Cultural transmission biases such as prestige are thought to have been a primary driver in shaping the dynamics of human cultural evolution. However, few empirical studies have measured the importance of prestige relative to other effects, such as content biases present within the information being transmitted. Here, we report the findings of an experimental transmission study designed to compare the simultaneous effects of a model using a high- or low-prestige regional accent with the presence of narrative content containing social, survival, emotional, moral, rational, or counterintuitive information in the form of a creation story.

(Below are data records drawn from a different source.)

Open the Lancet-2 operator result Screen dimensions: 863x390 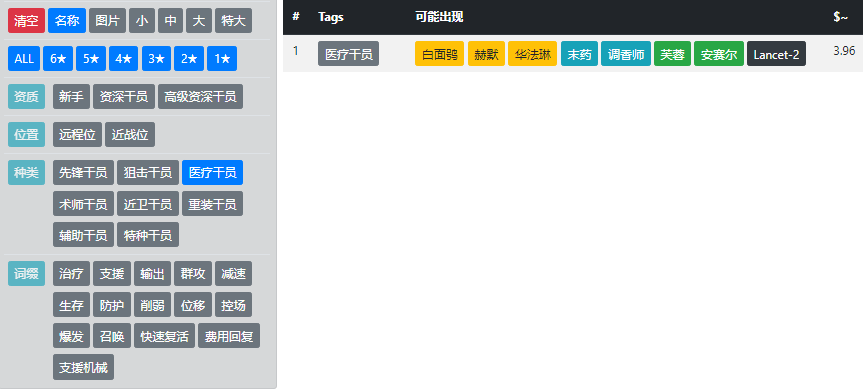click(776, 53)
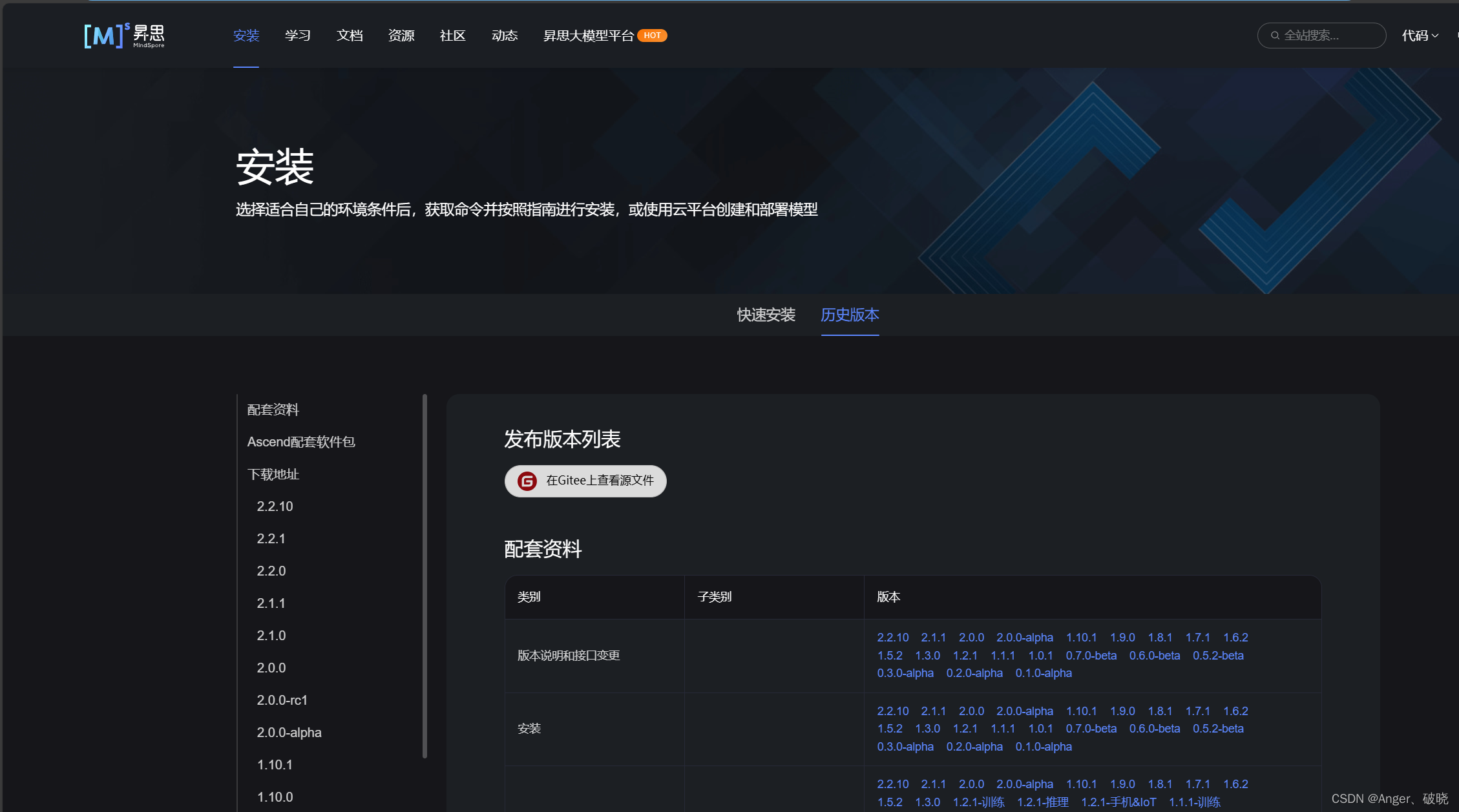Click the search magnifier icon
Screen dimensions: 1459x812
click(1275, 36)
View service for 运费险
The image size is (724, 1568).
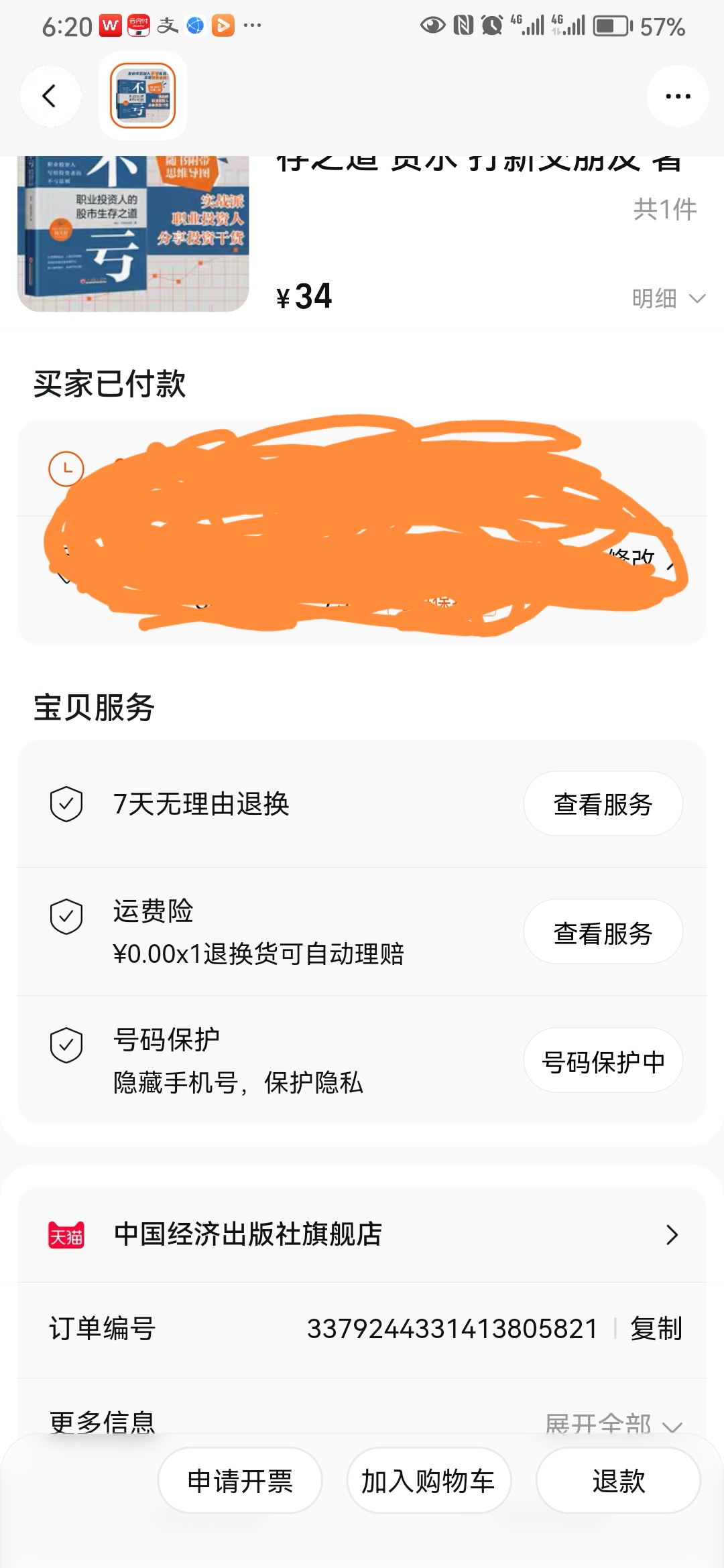click(x=603, y=932)
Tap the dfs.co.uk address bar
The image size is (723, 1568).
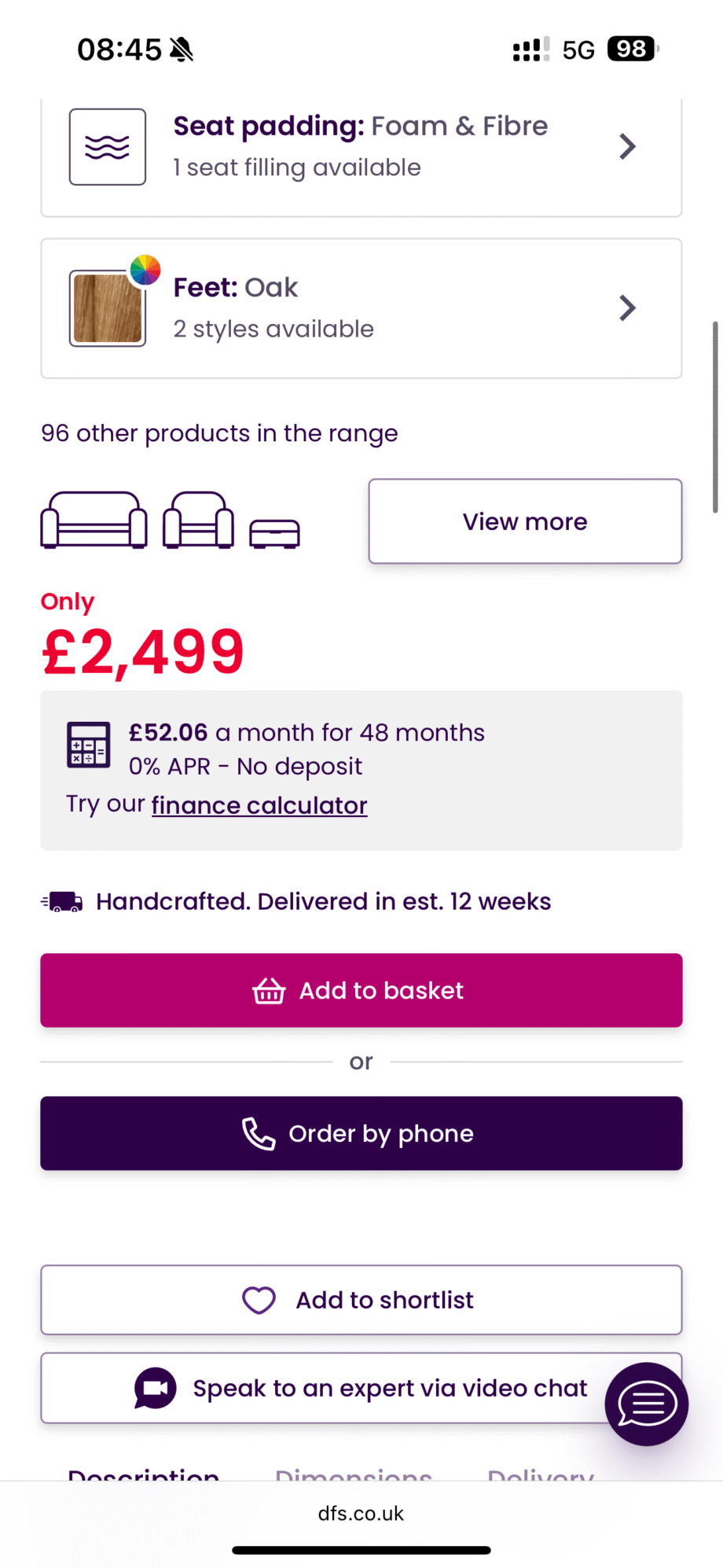[362, 1514]
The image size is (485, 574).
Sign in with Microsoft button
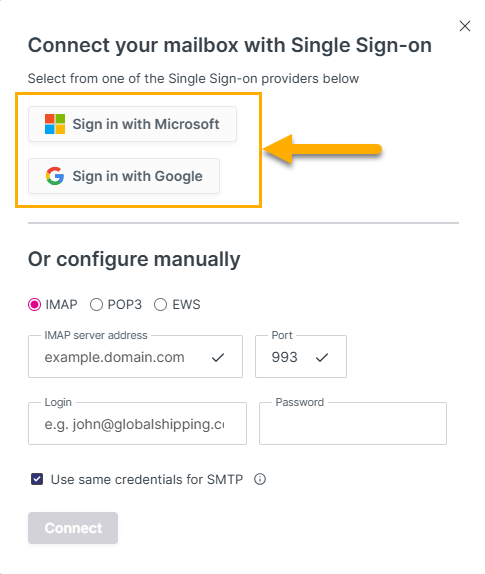[x=133, y=124]
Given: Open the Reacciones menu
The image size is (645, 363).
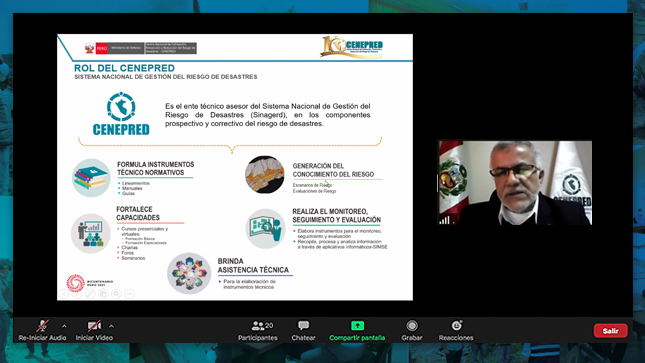Looking at the screenshot, I should coord(456,331).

Results from multimodel inference reveal that prestige is a significant factor in determining the salience and recall of information, but that several content biases, specifically social, survival, negative emotional, and biological counterintuitive information, are significantly more influential. Further, we find evidence that reliance on prestige cues may serve as a conditional learning strategy when no content cues are available. Our results demonstrate that content biases serve a vital and underappreciated role in cultural transmission and cultural evolution.

Item Type: Article
Date Type: Published Online
Status: Published
Schools: English, Communication and Philosophy
Subjects: H Social Sciences > H Social Sciences (General)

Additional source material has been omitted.